We were traumatised by this verdict. It was clear to us that errors had occured, and Jasmines ADEM had been mismanaged. It’s presentation was not unusual, the treatment Jasmine received was severely delayed, and then when it was eventually offered, was given unsafely and led to Jasmine’s brain being subject to additional sources of harm, not ADEM alone. Without identifying the additional causes of harm (Hypertensive Encephalopathy and 11 hours of inadequate BP after that) that had contributed to the clinical picture, the truth about what happened and the learning needed was missed.
It was only after the inquest that our legal proceedings resulted in independent review of the evidence by medical experts instruced by our solicitors. Click here to read the expert report of Dr Malcolm Coulthard into Jasmines care.
The experts concluded that Jasmine’s treatment with steroids was severely delayed because of the miscommunications and delays that occured up until the point GOSH told Lister hospital to commence treatment, but, in their view, SAFE treatment with steroids even at that point of time would, very likely, have avoided Jasmines death. Jasmine died because due to the lack of BP monitoring and her previous hypertension putting her in a ‘caution’ category she was given the steroids unsafely, and this led to her unexpectedly developing the complication Hypertensive Encephalopathy. On transfer to Great Ormond Street ICU, this Hypertensive Encephalopathy was mismanaged, by dropping her BP too fast and too low given the BP history, and resulting in a lack of oxygen to the brain for 11 hours. It was this additional blow, on top of having had ADEM left progressing for 3 weeks, that Jasmine was unable to survive.
In November 2017, over 6 and a half years after Jasmine died, Great Ormond Street and Lister Hospital settled our Clinical Negligence claim for compensation. They chose to do so without providing any infomormation to us about the basis for this decision, so there was none of the acknowledgement we sought for Jasmine that any of the poor care she received had contributed to her death. We found it cruel to ‘pay money’ to make us go away and refuse to give us what it was so clear we desperately wanted for our child.
The legal process was a distressing and frustrating process, it seemed deny delay and defend tactics were used until the trusts finally settled.

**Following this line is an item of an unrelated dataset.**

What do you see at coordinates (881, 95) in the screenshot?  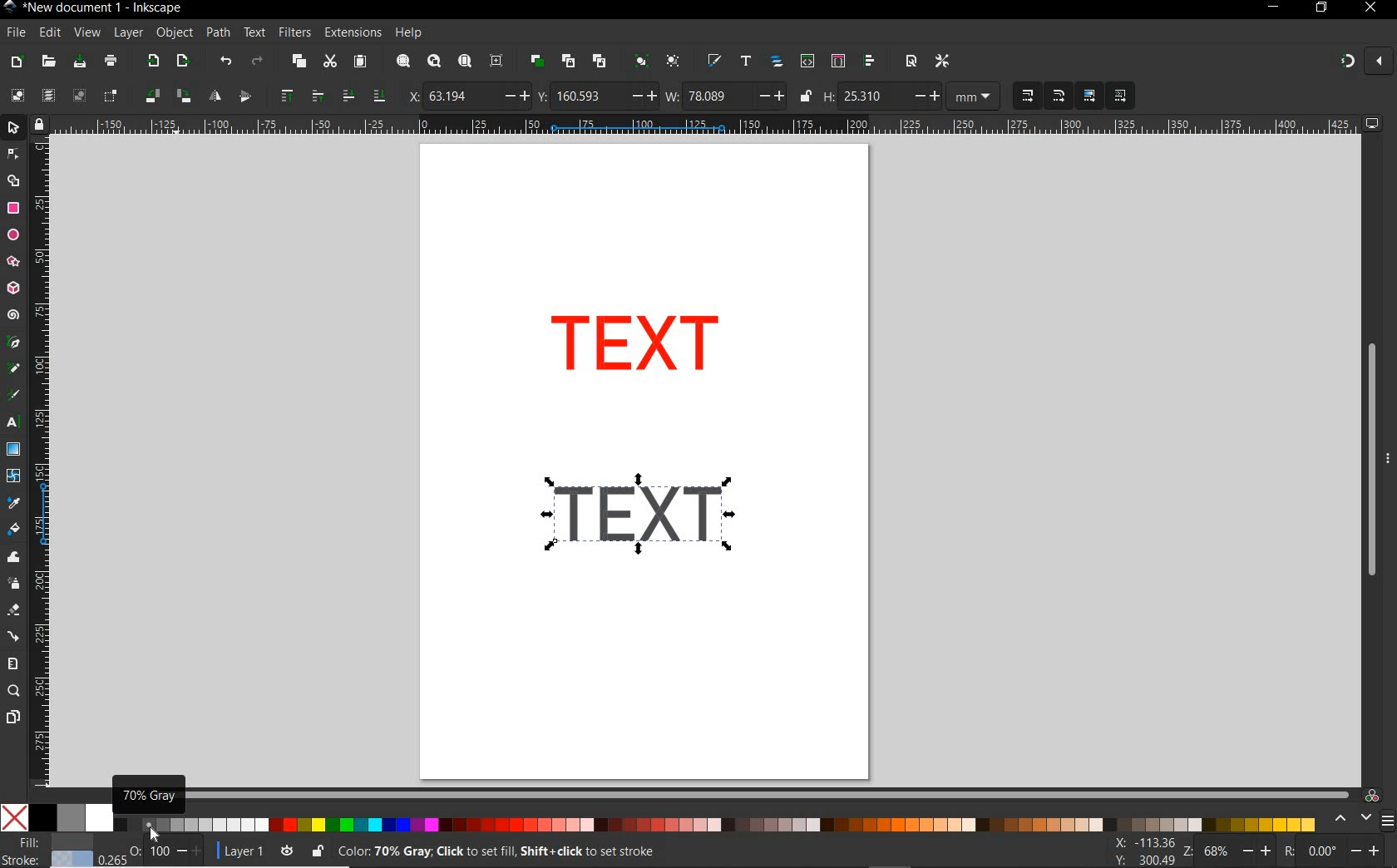 I see `Height of selection` at bounding box center [881, 95].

The process didn’t result in any meaningful investigation of what happened, any apology, and failed to ensure much needed learning about paying attention to BP when making these kinds of diagnoses, giving MP, and the correct management of suspected Hypertensive Encephalopathy would be shared. The legal process hindered all other opportunities for the learning to be identified and shared.

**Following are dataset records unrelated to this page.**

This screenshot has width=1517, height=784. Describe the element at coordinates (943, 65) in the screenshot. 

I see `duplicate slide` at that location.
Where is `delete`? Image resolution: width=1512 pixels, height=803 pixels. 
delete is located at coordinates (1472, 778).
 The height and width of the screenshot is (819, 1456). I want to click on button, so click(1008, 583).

There had been a Root Cause Analysis investigation undertaken jointly by both trusts but this only occurred after the inquest (they didn’t identify any requirement for one in the 14mnths prior to the inquest which I find astounding) The RCA team used the inquest findings to determine the terms of reference. They would not thoroughly investigate the effect of BP and the unsafe administration of MP, and no issues with the BP targets on arrival at PICU were identified or reviewed. As a result, the RCA fell very short of the quality of investigation required for all the necessary learning to be established.
However, I am sharing their learning outcomes from those issues they did agree to look at here, as there are many important recommendations particularly around communication between teams and organisations that should be widely considered.
I hope that one day there will be an independent, thorough inquiry into Jasmines care and a set of recommendations produced, acknowledging the failures around BP, in the future. I am actively working towards achieving this, alongside using my story to raise awareness in the paediatric community of the need for more attentiveness to BP in children.